Research And Grants

Investigating the role of DIPG-derived exosomes in tumor growth and invasion

Diffuse intrinsic pontine glioma (DIPG) is a devastating brain tumor which affects children and for which there is no effective treatment at the moment.  We and others have recently shown that DIPG is characterized by a remarkable degree of intratumoral heterogeneity and consists of distinct genetically and phenotypically heterogeneous subclonal populations. It is well recognized that exosomes mediate the cross-talk among the tumor cells and between the tumor and its microenvironment. We hypothesize that the DIPG subclonal network is sustained through paracrine signaling and that exosomes are involved in this intratumor crosstalk promoting tumorigenesis and tumor progression. To understand the role that exosomes play in DIPG tumorigenesis and determine the mechanistic basis of the exosome-mediated interclonal communication, we aim to: i. determine the specific DIPG-exosome signature within the distinct mutational subgroups and within distinct sub-clonal populations; ii. define the exosome-mediated mechanisms of crosstalk between distinct DIPG subclones and determine the functional consequences of such uptake. To address these aims we will specifically isolate and characterize exosomes derived from different DIPG patient primary-derived cells using proteomic and miRNA analysis. These exosomal “signature” will be compared with exosomal signature of glioblastoma patient’s primary cells.
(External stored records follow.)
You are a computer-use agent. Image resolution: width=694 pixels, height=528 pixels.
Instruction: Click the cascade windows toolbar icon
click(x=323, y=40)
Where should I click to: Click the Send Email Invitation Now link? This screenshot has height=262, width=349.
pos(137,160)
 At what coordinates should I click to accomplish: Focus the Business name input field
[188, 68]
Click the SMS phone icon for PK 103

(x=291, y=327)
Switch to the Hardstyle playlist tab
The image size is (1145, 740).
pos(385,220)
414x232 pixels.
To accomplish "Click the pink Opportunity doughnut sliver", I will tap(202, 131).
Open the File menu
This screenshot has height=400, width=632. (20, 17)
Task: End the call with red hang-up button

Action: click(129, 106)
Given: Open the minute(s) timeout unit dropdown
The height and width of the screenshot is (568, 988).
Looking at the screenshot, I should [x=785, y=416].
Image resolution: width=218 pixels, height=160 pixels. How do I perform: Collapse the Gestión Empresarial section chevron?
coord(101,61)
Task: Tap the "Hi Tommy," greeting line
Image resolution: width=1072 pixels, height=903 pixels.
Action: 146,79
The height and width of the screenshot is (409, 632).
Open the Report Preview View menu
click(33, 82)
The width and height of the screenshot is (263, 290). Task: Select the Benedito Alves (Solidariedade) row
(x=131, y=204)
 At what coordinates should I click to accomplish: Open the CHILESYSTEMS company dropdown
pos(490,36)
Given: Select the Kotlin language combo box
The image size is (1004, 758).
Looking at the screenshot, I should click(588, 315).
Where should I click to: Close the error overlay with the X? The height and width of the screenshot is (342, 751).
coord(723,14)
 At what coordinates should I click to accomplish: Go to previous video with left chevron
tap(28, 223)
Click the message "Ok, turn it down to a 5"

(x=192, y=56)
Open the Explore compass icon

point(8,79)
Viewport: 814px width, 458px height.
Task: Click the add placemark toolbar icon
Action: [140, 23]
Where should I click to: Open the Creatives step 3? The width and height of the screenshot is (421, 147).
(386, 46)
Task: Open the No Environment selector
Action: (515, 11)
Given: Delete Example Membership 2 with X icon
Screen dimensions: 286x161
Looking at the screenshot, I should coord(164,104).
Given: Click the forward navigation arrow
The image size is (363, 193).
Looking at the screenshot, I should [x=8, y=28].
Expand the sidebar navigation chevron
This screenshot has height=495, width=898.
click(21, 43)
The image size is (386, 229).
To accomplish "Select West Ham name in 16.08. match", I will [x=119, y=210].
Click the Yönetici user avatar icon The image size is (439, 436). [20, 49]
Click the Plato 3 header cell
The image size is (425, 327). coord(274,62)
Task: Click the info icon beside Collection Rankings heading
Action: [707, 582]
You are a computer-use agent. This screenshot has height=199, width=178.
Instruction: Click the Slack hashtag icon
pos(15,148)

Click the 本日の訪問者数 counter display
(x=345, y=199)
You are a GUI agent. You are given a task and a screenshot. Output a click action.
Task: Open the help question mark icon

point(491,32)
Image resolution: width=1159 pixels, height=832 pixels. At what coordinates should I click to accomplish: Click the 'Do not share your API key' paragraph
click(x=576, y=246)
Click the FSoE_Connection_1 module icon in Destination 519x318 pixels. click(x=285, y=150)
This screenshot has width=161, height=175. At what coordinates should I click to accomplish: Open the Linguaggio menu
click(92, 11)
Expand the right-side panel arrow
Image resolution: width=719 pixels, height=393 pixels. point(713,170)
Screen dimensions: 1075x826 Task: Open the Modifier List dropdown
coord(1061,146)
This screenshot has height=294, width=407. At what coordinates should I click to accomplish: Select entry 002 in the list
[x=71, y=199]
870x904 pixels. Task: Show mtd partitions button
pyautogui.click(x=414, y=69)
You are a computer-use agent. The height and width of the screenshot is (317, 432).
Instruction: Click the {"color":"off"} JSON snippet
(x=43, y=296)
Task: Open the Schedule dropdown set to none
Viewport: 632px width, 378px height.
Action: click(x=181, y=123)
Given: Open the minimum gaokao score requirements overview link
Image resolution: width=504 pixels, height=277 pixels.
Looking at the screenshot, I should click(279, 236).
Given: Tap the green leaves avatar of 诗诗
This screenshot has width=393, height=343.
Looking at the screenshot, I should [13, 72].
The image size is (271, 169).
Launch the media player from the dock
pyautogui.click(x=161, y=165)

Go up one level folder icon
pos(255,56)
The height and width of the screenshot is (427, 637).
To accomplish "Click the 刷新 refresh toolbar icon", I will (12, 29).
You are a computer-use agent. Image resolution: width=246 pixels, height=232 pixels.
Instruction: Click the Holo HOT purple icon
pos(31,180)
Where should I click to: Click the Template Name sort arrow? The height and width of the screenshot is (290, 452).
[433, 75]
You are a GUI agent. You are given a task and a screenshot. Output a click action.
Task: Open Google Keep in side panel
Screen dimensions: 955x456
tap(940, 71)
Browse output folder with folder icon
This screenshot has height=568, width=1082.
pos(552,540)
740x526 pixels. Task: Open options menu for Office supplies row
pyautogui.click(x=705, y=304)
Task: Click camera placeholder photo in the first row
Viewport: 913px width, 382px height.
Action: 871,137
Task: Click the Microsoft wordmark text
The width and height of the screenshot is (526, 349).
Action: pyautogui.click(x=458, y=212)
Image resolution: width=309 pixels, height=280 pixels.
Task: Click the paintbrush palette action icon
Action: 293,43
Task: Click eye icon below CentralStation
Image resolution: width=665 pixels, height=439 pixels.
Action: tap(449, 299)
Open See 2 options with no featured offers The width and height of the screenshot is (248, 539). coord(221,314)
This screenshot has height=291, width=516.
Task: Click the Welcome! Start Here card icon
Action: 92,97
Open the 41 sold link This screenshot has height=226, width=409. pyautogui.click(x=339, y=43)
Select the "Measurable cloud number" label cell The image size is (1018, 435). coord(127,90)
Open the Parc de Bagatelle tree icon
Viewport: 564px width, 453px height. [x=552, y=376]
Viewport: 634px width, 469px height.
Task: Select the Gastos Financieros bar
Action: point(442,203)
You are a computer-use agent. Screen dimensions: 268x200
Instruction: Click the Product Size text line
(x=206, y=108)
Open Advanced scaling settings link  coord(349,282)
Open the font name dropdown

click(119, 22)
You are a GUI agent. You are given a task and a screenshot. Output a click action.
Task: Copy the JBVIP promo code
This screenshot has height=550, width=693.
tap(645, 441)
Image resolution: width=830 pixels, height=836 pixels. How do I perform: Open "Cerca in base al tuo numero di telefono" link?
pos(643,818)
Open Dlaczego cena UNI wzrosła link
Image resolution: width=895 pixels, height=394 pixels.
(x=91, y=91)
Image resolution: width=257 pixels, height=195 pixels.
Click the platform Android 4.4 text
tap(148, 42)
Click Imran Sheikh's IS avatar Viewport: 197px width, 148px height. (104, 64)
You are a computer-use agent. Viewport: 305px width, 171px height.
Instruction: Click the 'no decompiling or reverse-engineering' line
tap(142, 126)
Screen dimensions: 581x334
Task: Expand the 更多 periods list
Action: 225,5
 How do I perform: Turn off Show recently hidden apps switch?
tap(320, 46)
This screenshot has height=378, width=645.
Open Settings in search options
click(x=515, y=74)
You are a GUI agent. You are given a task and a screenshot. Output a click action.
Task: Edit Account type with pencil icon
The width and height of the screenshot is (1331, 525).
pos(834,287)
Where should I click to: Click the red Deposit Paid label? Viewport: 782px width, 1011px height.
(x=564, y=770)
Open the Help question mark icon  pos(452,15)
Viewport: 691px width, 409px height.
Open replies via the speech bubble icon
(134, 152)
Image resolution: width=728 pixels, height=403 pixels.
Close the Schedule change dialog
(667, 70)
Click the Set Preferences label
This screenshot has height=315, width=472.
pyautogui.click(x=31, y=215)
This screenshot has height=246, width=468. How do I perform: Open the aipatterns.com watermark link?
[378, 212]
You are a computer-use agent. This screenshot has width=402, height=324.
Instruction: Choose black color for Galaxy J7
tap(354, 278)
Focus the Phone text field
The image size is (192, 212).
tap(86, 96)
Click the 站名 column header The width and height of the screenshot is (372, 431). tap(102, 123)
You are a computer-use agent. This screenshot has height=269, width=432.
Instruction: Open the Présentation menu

Furthermore we will investigate in details the specific profile of exosomes derived from DIPG subclonal populations and we will analyze the functional consequences (effect on growth and invasion) of exosomal uptake in co-culture experiments of DIPG subclones. Our goal is to better elucidate the mechanisms of cell-cell communication that mediate the DIPG growth and invasion.  We believe that this study will lead to the identification of potential new targets and the development of new diagnostic/prognostic tools for patients affected by DIPG.